フコイダンとは、モズクやメカブ・コンブに多く含まれるヌメリ成分の中の一種で、化学的には、フコースという単糖を主として構成される多糖類(水溶性食物繊維)の一種です。そしてこれが、海藻を厳しい環境や外敵から守る「防護服」(ヌルヌル成分)の元になっているのです。多糖類は文字通り、いくつかの糖が分子レベルで結びついたもので、最近の研究では、身体に良いといわれている「生理活性物質」であることが解明されてきました。メシマコブやアロエなどの働きも多糖類がもたらす効果です。
しかし、フコイダンには他の多糖類とは異なる、大きな特徴があります。それは「硫酸基」という成分を多く含んでいることです。この硫酸基が、水分を保有したヌルヌルやゲル状態をつくり出し、潮の流れや砂によって海藻が傷ついた時に、そこから細菌が侵入しないようにバリアになったり、引き潮の際、海藻が空気に触れても干からびてしまわないように「保湿クリーム」のような働きをしているのです。

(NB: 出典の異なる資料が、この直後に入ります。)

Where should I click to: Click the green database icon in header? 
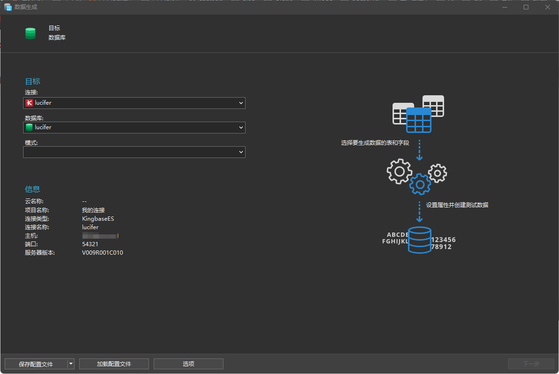click(x=30, y=33)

海藻は、ヌルヌル成分=フコイダンで全身を覆うことにより、激しい潮の流れや衝撃に順応できるしなやかさを身につけるとともに、表面についた傷を治したり、周囲の微生物の侵入から身を守っているわけです。
また、約20種類あるアミノ酸のうち、人間の体内で作り出すことができない「必須アミノ酸」を、特にモズクから抽出されるフコイダンは実に9種類も含んでいます。
そのため、健康維持の観点から注目を集めています。
海藻をよく食べる習慣のある沖縄は日本でも有数の長寿県。その長寿の秘密は、沖縄特有の食生活にあるのかもしれません。